» What is being asked
For this exercise, restate word for word only the lines from the one containing "Given: Click the" through the last line below. Pictures do not get copied.

--------------------------------------------------

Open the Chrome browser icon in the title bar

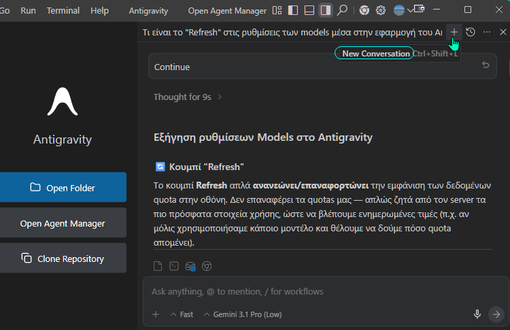click(x=364, y=10)
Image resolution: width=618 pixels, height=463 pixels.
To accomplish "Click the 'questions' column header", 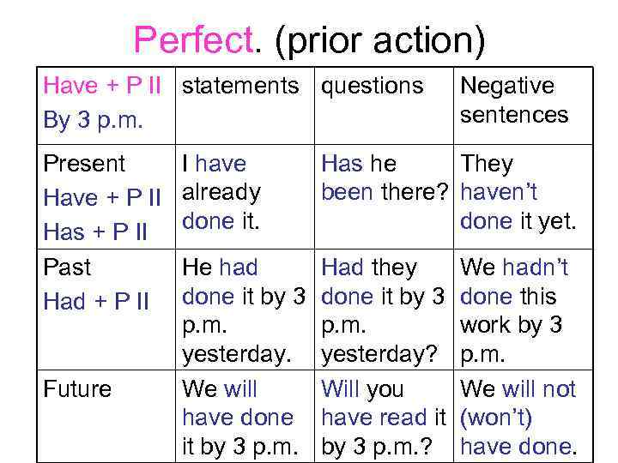I will [x=372, y=86].
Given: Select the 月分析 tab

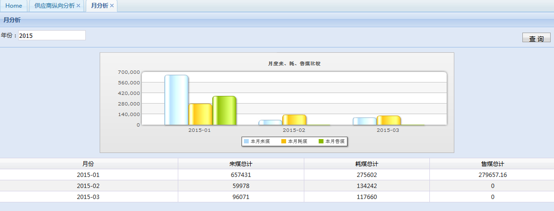Looking at the screenshot, I should [99, 6].
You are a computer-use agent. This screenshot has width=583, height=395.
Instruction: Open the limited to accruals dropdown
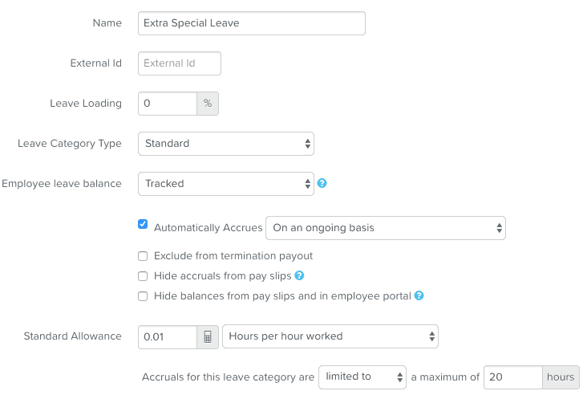362,377
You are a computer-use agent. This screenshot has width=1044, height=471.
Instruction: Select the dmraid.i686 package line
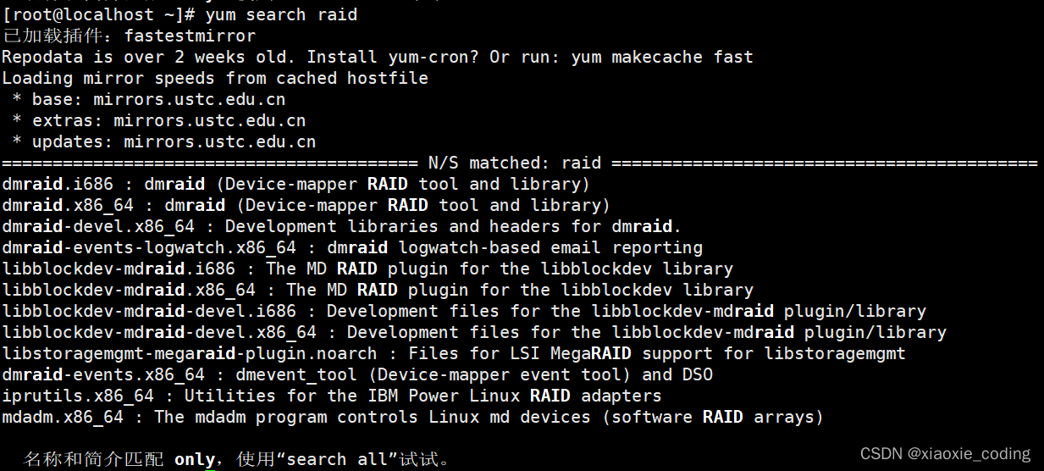tap(296, 184)
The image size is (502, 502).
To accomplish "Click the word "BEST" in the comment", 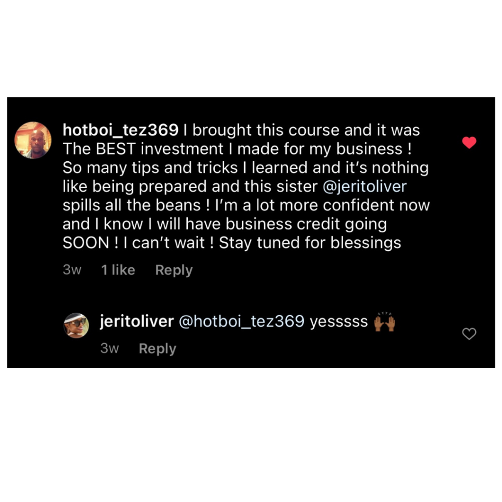I will 116,149.
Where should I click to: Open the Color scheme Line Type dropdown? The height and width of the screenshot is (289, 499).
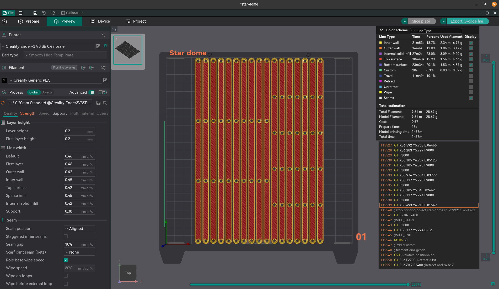[x=436, y=31]
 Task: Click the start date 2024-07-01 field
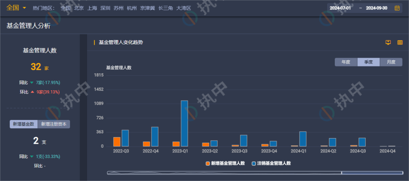(340, 8)
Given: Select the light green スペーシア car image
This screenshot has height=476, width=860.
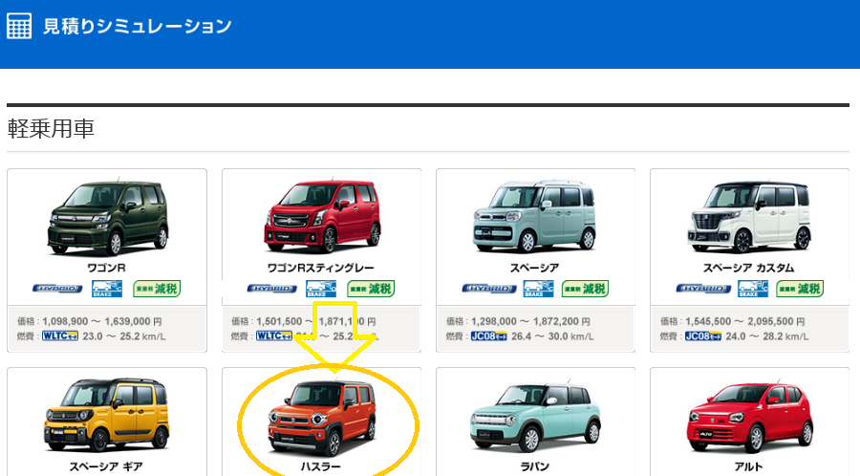Looking at the screenshot, I should coord(535,216).
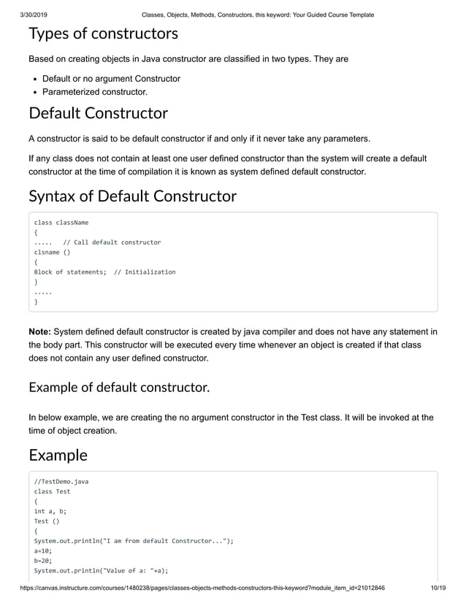Click the 'Example of default constructor.' heading

pyautogui.click(x=119, y=387)
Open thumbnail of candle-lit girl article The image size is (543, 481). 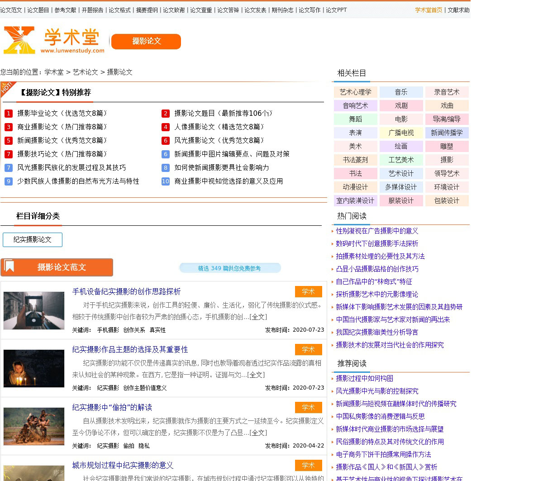click(34, 368)
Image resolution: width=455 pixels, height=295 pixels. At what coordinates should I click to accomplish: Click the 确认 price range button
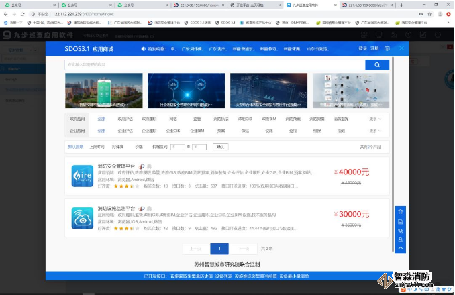pyautogui.click(x=219, y=146)
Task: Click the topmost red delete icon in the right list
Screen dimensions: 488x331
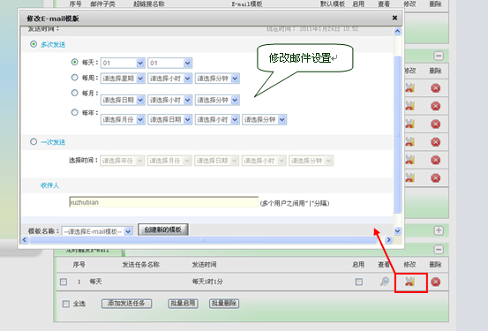Action: click(x=435, y=88)
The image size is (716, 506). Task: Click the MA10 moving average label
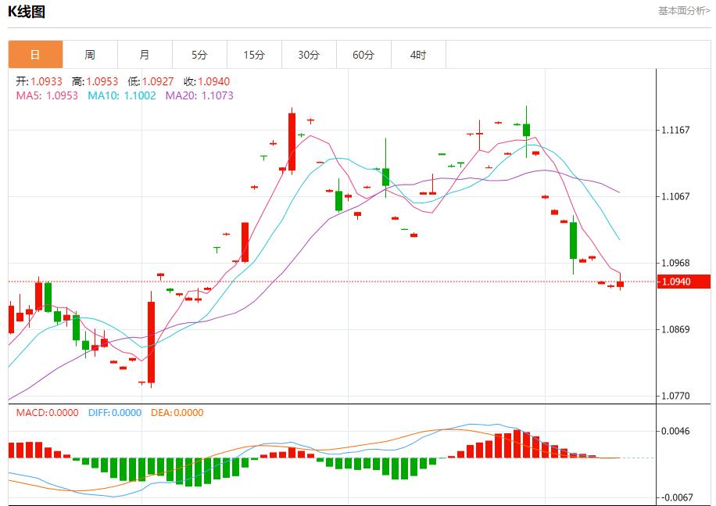pyautogui.click(x=121, y=95)
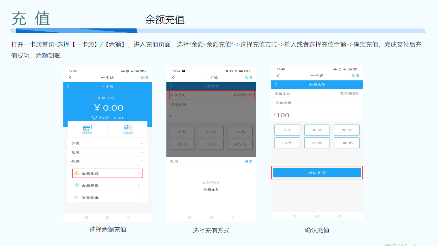Screen dimensions: 438x246
Task: Open the 消费记录 row arrow
Action: 138,197
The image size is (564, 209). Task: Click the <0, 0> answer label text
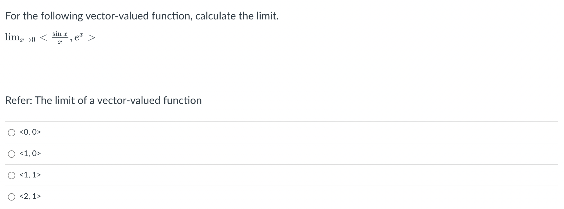[x=30, y=132]
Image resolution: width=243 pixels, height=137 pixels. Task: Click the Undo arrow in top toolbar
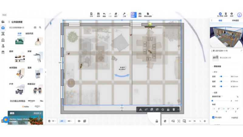pos(104,14)
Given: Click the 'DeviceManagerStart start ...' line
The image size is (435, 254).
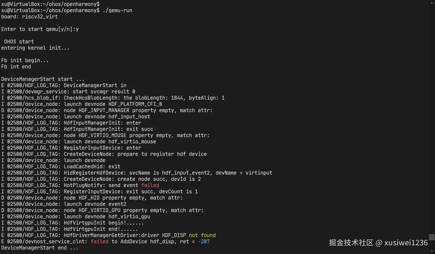Looking at the screenshot, I should click(x=43, y=79).
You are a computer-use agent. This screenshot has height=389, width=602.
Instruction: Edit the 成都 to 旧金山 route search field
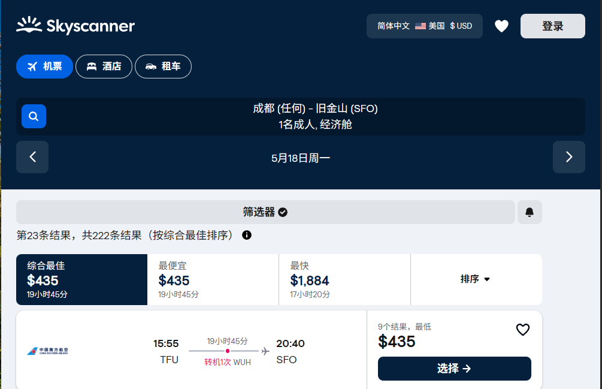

--------------------------------------------------

» Your response
Given: Click the 'DeviceManagerStart start ...' line
The image size is (435, 254).
Looking at the screenshot, I should click(x=43, y=79).
You are a computer-use agent. This screenshot has height=389, width=602.
Instruction: Edit the 成都 to 旧金山 route search field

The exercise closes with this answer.